→ **WRITTEN TASK 1**: In the article on Tommy O'Donnell, which team was he playing against three weeks earlier when he gave a havoc-causing display at the breakdown?
→ **WRITTEN TASK 2**: Copy the passage of the article on Tommy O'Donnell from "Image: James Crombie/INPHO" to "is increasingly excelling." word for word.

→ **DOCUMENT**:
— Start —
Openside O'Donnell living the Munster tradition of breakdown competition

The 27-year-old Tipp native discusses competing for steals and CJ Stander’s impact with ball in hand.

O'Donnell surges into contact at the AJ Bell Stadium last weekend.
O'Donnell surges into contact at the AJ Bell Stadium last weekend.
Image: James Crombie/INPHO

SCRAPPING FOR THE ball at the breakdown is a way of life in Munster, and an art in which Tommy O’Donnell is increasingly excelling.

While Laurent Cardona’s refereeing of the area at the AJ Bell Stadium last weekend meant Anthony Foley’s side had a rare barren day in terms of turnovers and spoiling, competing on the deck will always be a foundational block in their approach to the game.

Former masters like Foley himself and Alan Quinlan have worn the breakdown path in the southern province, while current players such as Peter O’Mahony, Paul O’Connell, Damien Varley and BJ Botha are carrying the torch now.

Tipperary native O’Donnell is also among the leading figures at the breakdown for Munster, as demonstrated by his havoc-causing display there against Leinster three weeks ago.

The 27-year-old looks a more rounded player than ever, with his long-standing ball-carrying ability and work rate having been supplemented by an increased focus on scrapping for those vital poaches.
— End —
→ **DATA EXCERPT**:
— Start —
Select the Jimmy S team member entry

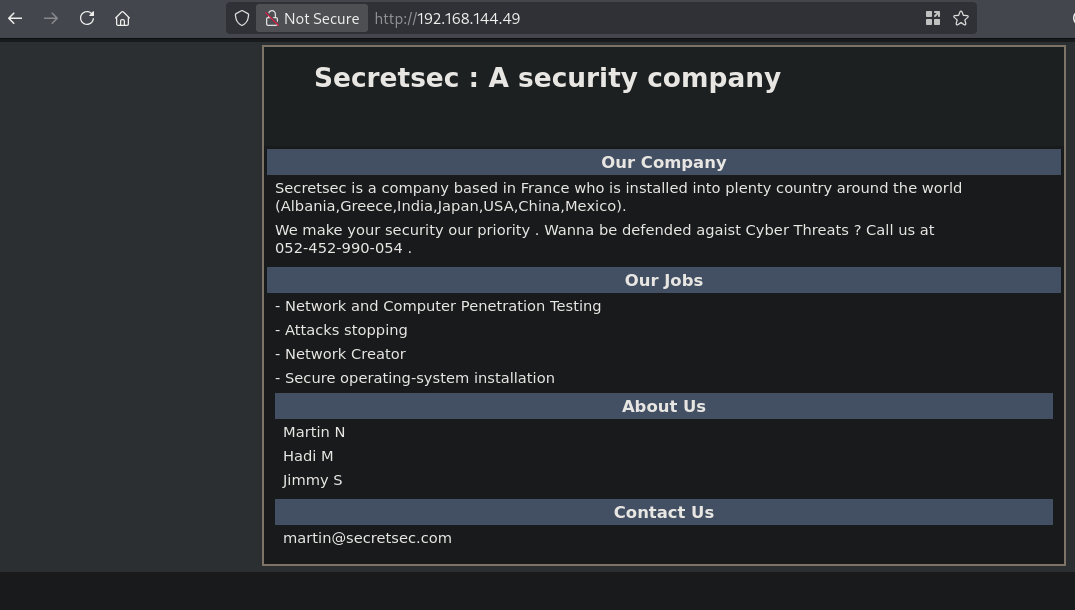[312, 480]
— End —
→ **WRITTEN RESPONSE 1**: Leinster

→ **WRITTEN RESPONSE 2**:
Image: James Crombie/INPHO

SCRAPPING FOR THE ball at the breakdown is a way of life in Munster, and an art in which Tommy O’Donnell is increasingly excelling.